▸ **Selected excerpt**:
The ACU may well emerge as a viable currency for denominating export invoices, bank loans and bond issuances if the dollar is no longer perceived as a safe storage of value.

So far, Japan has been driving the ACU concept. Haruhiko Kuroda, a former Japanese vice minister of finance and currently the president of the Asian Development Bank, was vigorously pursuing it. The ADB was going to start computing and publishing several ACUs sometime this year.

China in Control

One such ACU would have comprised 13 members, including the Japanese yen, the Chinese yuan, the Korean won and the currencies of Singapore, Malaysia, Thailand, Indonesia, Brunei, Vietnam, Cambodia, Laos, Myanmar and the Philippines. Another ACU would have included both the yuan and the Taiwan dollar -- and that would have been anathema to China. Nor would China have liked to peg the yuan to an ACU that was overly dominated by the yen.

Now China has taken control. While the research will still be conducted in Japan, Asean will take the decision on the composition of the ACU. While Japan is a member of this club, its influence is in decline. The association is now firmly under China's thumb.

While China continues to exhort the U.S. not to follow weak- dollar policies, it, like everyone else, can only guess about the longevity of the present global imbalances.

If there is a sudden collapse in the dollar, the U.S. appetite for imported goods may vanish. The Chinese export engine may seize up and its fragile banking system may collapse under a spate of new bad loans. The idea behind the ACU is to buy some insurance, however inadequate, against all of this.

Stalemate

With its “my currency is your problem” attitude, the U.S. has made a negotiated settlement of global imbalances a diplomatic non-starter. China isn't willing to consider the U.S. argument that quicker appreciation of the yuan may prevent a costly adjustment later.

Once again in Hyderabad, Undersecretary Adams tried valiantly to get this message across to Chinese Vice Finance Minister Li. He was wasting his breath.
Li, as Adams noted wryly, “knows all my talking points.”

The fact that this correction of a massive structural imbalance in the world economy coincides with the looming collapse of a world politcal and military hegemony makes the situation all the more perilous. The following article published last week by William Engdahl details how the United States, in a desperate roll of the dice, just lost the Great Game:

America’s Geopolitical Nightmare and Eurasian Strategic Energy Arrangements

F. William Engdahl, May 7, 2006

Part I: The disintegration of the Bush Presidency

By drawing attention to Iraq and the obvious role oil plays in US policy today, the Bush-Cheney administration has done just that: They have drawn the world’s energy-deficit powers’ attention firmly to the strategic battle over energy and especially oil. This is already having consequences for the global economy in terms of $75 a barrel crude oil price levels. Now it is taking on the dimension of what one former US Defense Secretary rightly calls a ‘geopolitical nightmare’ for the United States.

The creation by Bush-Cheney-Rumsfeld and company of a geopolitical nightmare, is also the backdrop to comprehend the dramatic political shift within the US establishment in the past six months, away from the Bush Presidency. Simply put: Bush/Cheney and their band of neo-conservative warhawks, with their special relationship to the capacities of Israel in Iraq and across the Mideast, were given a chance.

▸ **Raw data**:
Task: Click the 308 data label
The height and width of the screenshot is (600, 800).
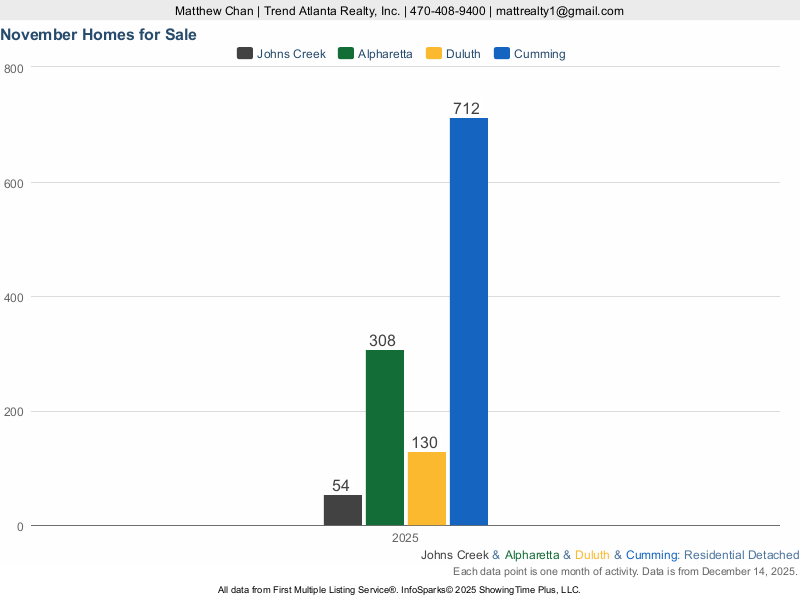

▸ **Exercise task A**:
According to the article on the Asian Currency Unit, which body will decide the composition of the ACU?
▸ **Exercise task B**:
Carry the article on the Asian Currency Unit forward, picking up right after its last sentence.

▸ **Task result A**:
Asean

▸ **Task result B**:
The chance was to deliver on the US strategic goal of control of petroleum resources globally, in order to ensure the US role as first among equals over the next decade and beyond. Not only have they failed to ‘deliver’ that goal of US strategic dominance. They have also threatened the very basis of continued US hegemony or as the Rumsfeld Pentagon likes to term it, ‘Full Spectrum Dominance.’
The move by Bolivian President Evo Morales, following meetings with Velezuela’s Hugo Chavez and Fidel Castro, to assert national control over oil and gas resources is only the latest demonstration of the decline in US power projection…

Part II: Disintegration of US Eurasia Strategic Influence

A Foreign Policy disaster over China

In this context, the recent diplomatic insult from Bush to visiting China President Hu Jintao, is doubly disastrous for the US foreign position. Bush acted on a script written by the anti-China neo -conservatives, to deliberately insult and humiliate Hu at the White House.
First was the incident of allowing a Taiwanese ‘journalist,’ a Falun Gong member, into the carefully-screened White House press conference, to rant in a tirade against Chinese human rights for more than three minutes, with no attempt at removal, at a White House filmed press conference. Then came the playing of the Chinese National Hymn for Hu. The ‘Chinese’ hymn, however, was the (Taiwan) Republic of China hymn, not the (Beijing) Peoples’ Republic hymn.

It was no ‘slip-up by the professional White House protocol people. It was a deliberate effort to humiliate the Chinese leader. The problem is that the US economy has become dependent on Chinese trade imports and on Chinese holdings of US Treasury securities. China today is the largest holder of dollar reserves in form of US Treasury paper with an estimated $825 billion. Were Beijing to decide to exit the US bond market, even in part, it would cause a dollar free-fall and collapse of the $7 trillion US real estate market, a wave of US bank failures and huge unemployment. It’s a real option even if unlikely at the moment.

China’s Hu didn’s waste time or tears over the Bush affront. He immediately went on to Saudi Arabia for a 3 day state visit where both signed trade, defense and security agreements. Needless to say, this is no small slap in the fact to Washington by the traditionally ‘loyal’ Saudi Royal House.

Hu signed a deal for SABIC of Saudi Arabia to build a $5.2 billion oil refinery and petrochemical project in northeast China. At the beginning of this year, King Abdullah was in Beijing for a full state visit. Hmmmmm…Since the Roosevelt-King Ibn Saud deal giving US Aramco and not the British exclusive concession to develop Saudi oil in 1943, Saudi Arabia has been regarded in Washington as a core strategic sphere of interest.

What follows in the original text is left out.